J’étais mal dans ma peau, ce qui est somme toute très banal à cette période, et ma mère me faisait souvent remarquer que j’avais pris du poids ces derniers temps. Elle mettait ça sur le compte du décès de mon frère, mais la vraie cause demeurait le chamboulement hormonal qui me transformait en femme, ainsi que la malbouffe dont j’avais tendance à me gaver. Je n’ose vous parler de mon alimentation de l’époque, sous peine que vous contactiez aussitôt les services sociaux. Comme il y a prescription, je peux vous raconter que je ne me nourrissais que de pizzas, de pain, de riz, de pâtes, de purée Vico, quand ce n’était pas tout simplement de petits-déjeuners (oui, le soir, je petit-déjeunais) composés de pain, beurre et chocolat chaud.
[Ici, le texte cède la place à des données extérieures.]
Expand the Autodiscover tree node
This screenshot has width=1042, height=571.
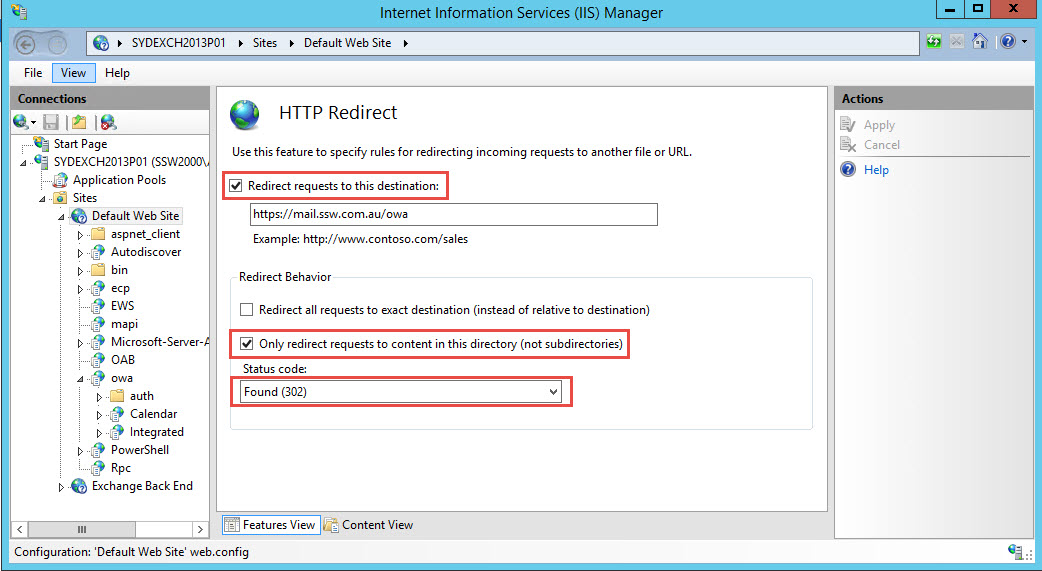(x=81, y=253)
À seize heures, en rentrant de l’école, je mangeais trois bols de céréales spécial K, déculpabilisée par l’étiquette diététique que revendiquait le produit. Je ne consommais jamais ni fruits, ni légumes, uniquement des plats industriels, de la junk food et du micro-ondable.
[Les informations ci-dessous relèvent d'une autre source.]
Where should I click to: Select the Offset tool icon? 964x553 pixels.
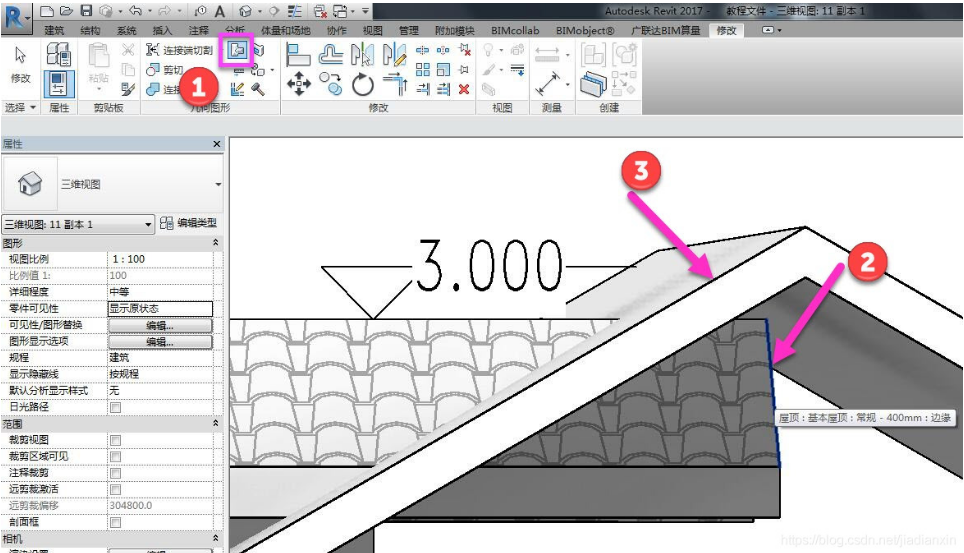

Pas étonnant qu’avec ce type de nourriture, mon poids grimpât sur la balance. J’avais une poitrine généreuse que les adolescents de ma classe reluquaient, sans parler de mes fesses rebondies qui en faisaient fantasmer plus d’un. Mon corps était un vrai sujet d’études et de conversations pour les mecs que je côtoyais à l’école, à tel point que je reçus, un jour, une missive qui me laissa sans voix. « Caroline, ton corps me donne envie, je pense à toi quand je me branle. » J’inspirais des premiers émois que je ne voulais pas susciter et fustigeais mes formes pour cela. Je m’habillais en noir et souvent avec les vêtements larges que j’avais récupérés du dressing de mon frère, mais cela ne suffisait pas. Je ne voyais pas d’autres remèdes pour faire disparaître mes rondeurs féminines que de les gommer à coups de restrictions draconiennes.
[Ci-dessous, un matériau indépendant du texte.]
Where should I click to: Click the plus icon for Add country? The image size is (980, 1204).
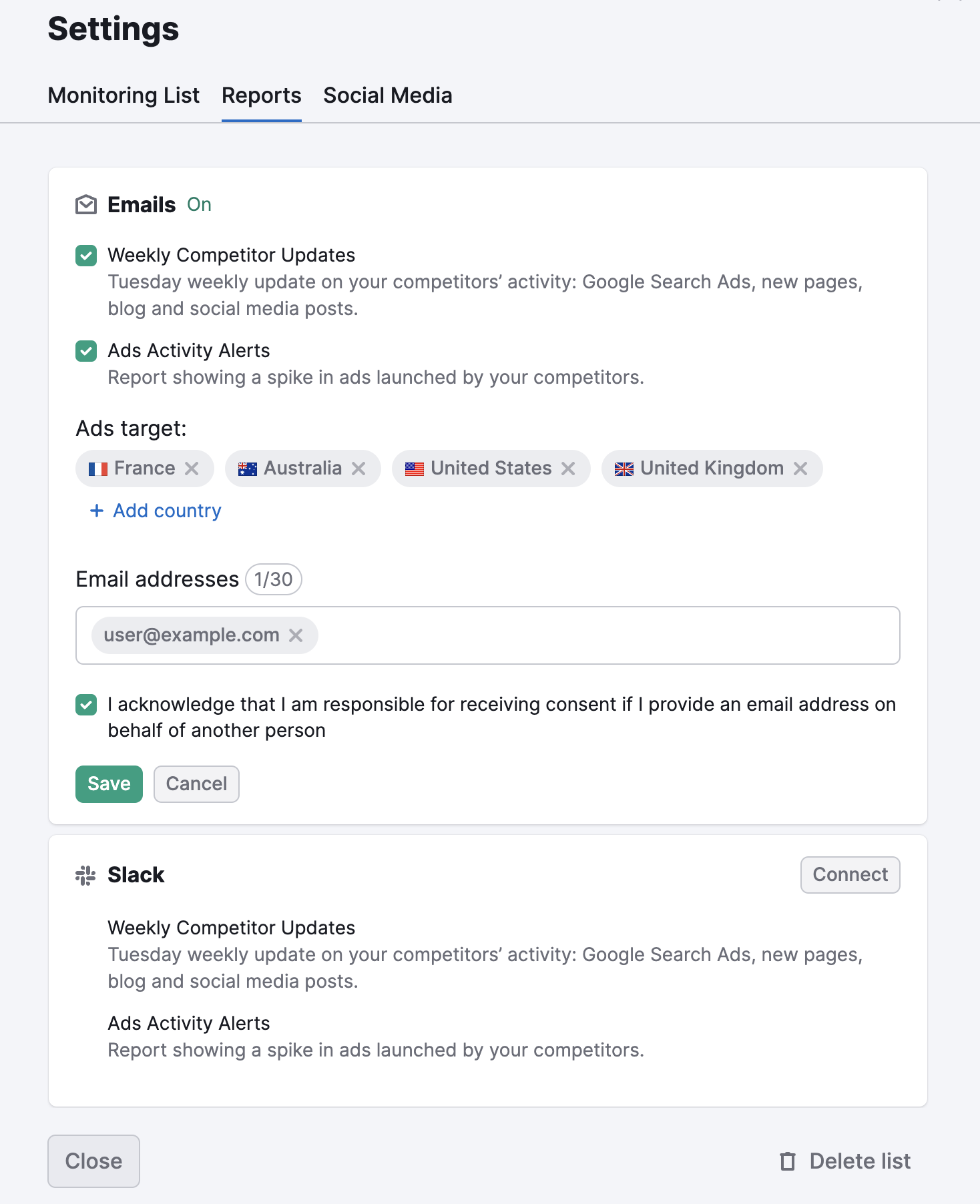[x=97, y=511]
Ma mère avait démissionné sur beaucoup de pans de mon éducation. Elle acceptait presque sans rien dire que je lui réponde, me laissait manger devant la télé dans ma chambre, et ne suivait plus que d’un œil très lointain ma scolarité. Elle ne semblait plus en mesure de me guider ou de poser un cadre. Il était trop tard. Mon alimentation avait subi le même sort. Elle était déséquilibrée, puisque je refusais tout ce qui était sain et que ma mère cédait à toutes mes demandes, n’achetant et ne préparant que ce que je réclamais, à savoir, n’importe quoi. Comme elle mangeait à peu près la même chose que moi et qu’elle ne grossissait pas, elle a décrété que mes problèmes de kilos en trop venaient de moi. Pour elle, c’était mon corps qui était défaillant, pas notre nourriture.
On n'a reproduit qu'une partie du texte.